-- To do --
1. What reward/risk ratio does the trading commentary give for the short-term trade?
2. From the trading commentary, output the stretch from "At these junctures, I" through "a larger version)", copied word for word.

OK, since Monday, the market has declined nicely towards my targets. So the question is: Where are the likely bounces along the way – and are they likely to be large?

For short-term trading, I need to identify likely turning points as close to the low as possible.

At these junctures, I like to back up and see where the latest action fits into the bigger picture, so here is the hourly chart:

Dow Jones spread betting chart

(Click on the chart for a larger version)

As the market was fading off the C wave high this week, I could draw in a terrific tramline pair.

The lower one passes through the major lows since May (except for the early June period) – there are at least six great touch-points.

Then, my upper tramline practically drew itself, catching the A and C wave tops and the superb prior pivot point (PPP).

This is textbook stuff – so far.

So when the market dropped down yesterday to touch the tramline, that was the point I chose to take short-term profits for a great 400 pip profit, or £400 per £1 bet. Remember, my risk on entry was only 3%, or 80 pips, giving a reward/risk ratio of 5:1. Very satisfactory.

These are the kinds of trades anyone can make to build up a big trading account over time.

As I show in my workshops, by patiently selecting these high reward/risk trades, a trader can anticipate seeing their account grow by roughly 25% per quarter, even allowing for losing trades along the way. Compound this growth over a few years, and I’m sure you can do the maths!

-- Provided data --
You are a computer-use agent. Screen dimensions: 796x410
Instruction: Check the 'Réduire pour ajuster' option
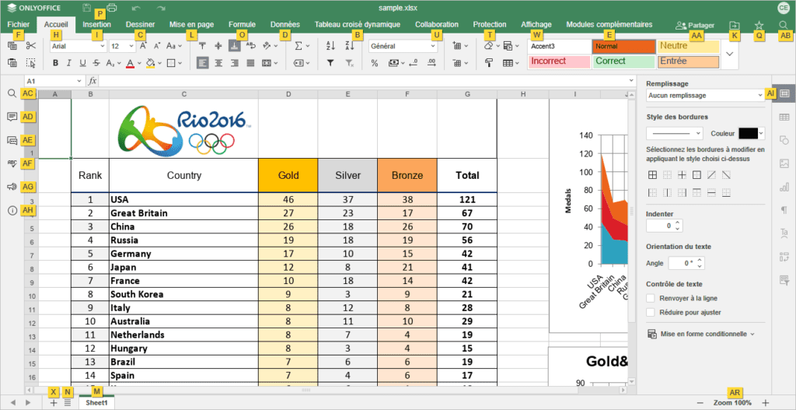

-- Answers to the tasks --
1. 5:1

2.
At these junctures, I like to back up and see where the latest action fits into the bigger picture, so here is the hourly chart:

Dow Jones spread betting chart

(Click on the chart for a larger version)